What are the elements you are looking for to distinguish a great action shot?

“When I’m editing photos I’m looking at the horse. Anything that makes the horse look good will make a great shot especially when you can see the horses really using their bodies, pushing off and engaging their hindquarters. Usually if the horse looks good the rider will also look good because everything is in sync.”

What is your favorite type of shot to capture?

“I like interesting shots especially hooks when you see the mallets wrapped around each other and guys hitting the ball out of the air. My favorite is when you have two players riding off with the ball in the frame so you see what play is developing. I like to see them really struggling for the ball. One photo in particular I took that was really unusual was of three mallets all hooking each other simultaneously.”

Set of polo ponies. Photo: David Lominska
Set of polo ponies. Photo: David Lominska

Why did you choose to specialize exclusively in polo?

“I just fell in love with polo. Other than trail riding it’s the most natural sport for horses. Playing polo you are asking them to perform moves that horses do naturally. If you put a group of horses in a field you’ll see them making all the same movements as on the field; I love the sport for that. They are herd animals so in polo they are always with other horses, handled in groups and taken out in sets.

As far as photography, it’s an endless subject to shoot. Also I know the sport, having played and worked it I understand the game and I think that gives me the advantage over other photographers. Just like playing polo, shooting polo is all about anticipation.
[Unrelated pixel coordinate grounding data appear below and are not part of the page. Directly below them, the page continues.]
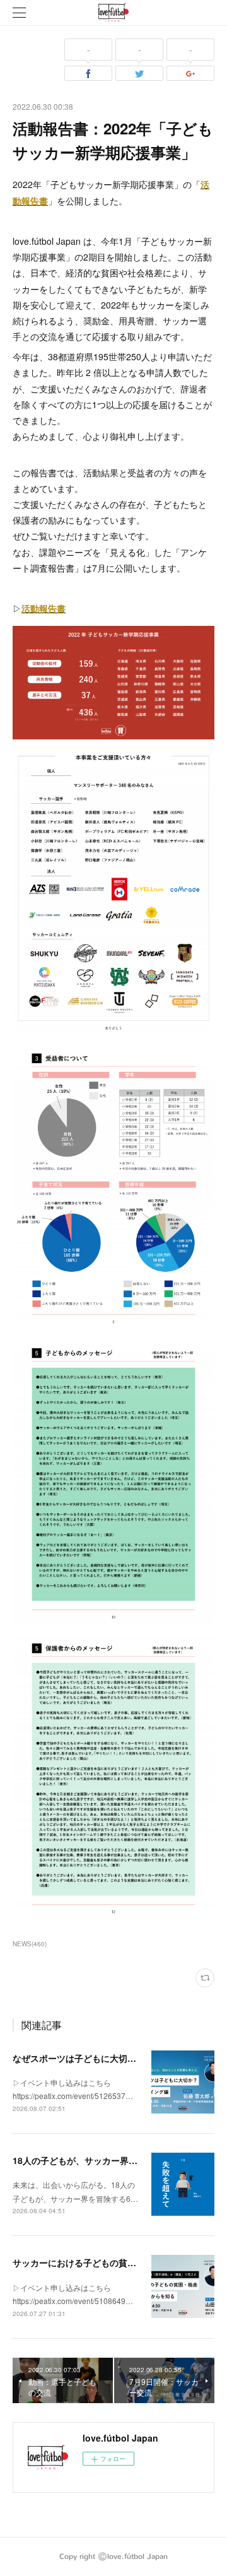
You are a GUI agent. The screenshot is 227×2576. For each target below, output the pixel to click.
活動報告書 (43, 608)
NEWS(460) (30, 1943)
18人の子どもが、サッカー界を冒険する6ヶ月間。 (113, 2160)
You have to know what is going to happen, when it’s going to happen, and where it’s going to happen and be ready and know what shots you can get in that particular play. Not only are there great shots on the field, but there’re great shots off the field. In Santa Barbara all the horses are walked down to the field so you have great pictures of people leading seven to eight horses at a time and it’s like watching a beautiful parade. The tack, the Argentine gear, the colored bandages and jerseys – all of it is very picturesque and so unique to the sport of polo.”

Are there any subjects you enjoy photographing in addition to polo?

“When I went to Africa I took photos of wildlife which was amazing. In Zimbabwe’s national parks I would go walking on foot to photograph elephants, hippos, crocodiles, antelopes and baboons. I especially love taking pictures of baboons because they are so funny. At home in Florida I like catching wildlife shots of birds and alligators in the canals.”

A man of many talents, David is also a skilled ukulele player

“I love doing this work every day. It’s always different and there’s always something new. Polo’s allowed me to visit different places and taken me all over the world. The only place I haven’t been ironically is Argentina, but it’s on the list!” – David Lominska

Is there any advice you can share with us?

“If I was ever going to teach someone I would teach them how to edit because with digital you can shoot without limitation, it’s just knowing what’s a good shot and what isn’t. Before digital, in 2003 I worked completely with film and I did all my own developing and printing. Working with film trains you because you have to make every shot count. You’re paying for every picture you take and since you only have 35-36 on a roll before you have to switch films you really have to pay close attention to the details.”

*The Falklands War was a ten-week war in 1982 between Argentina and the United Kingdom over two British dependent territories in the South Atlantic.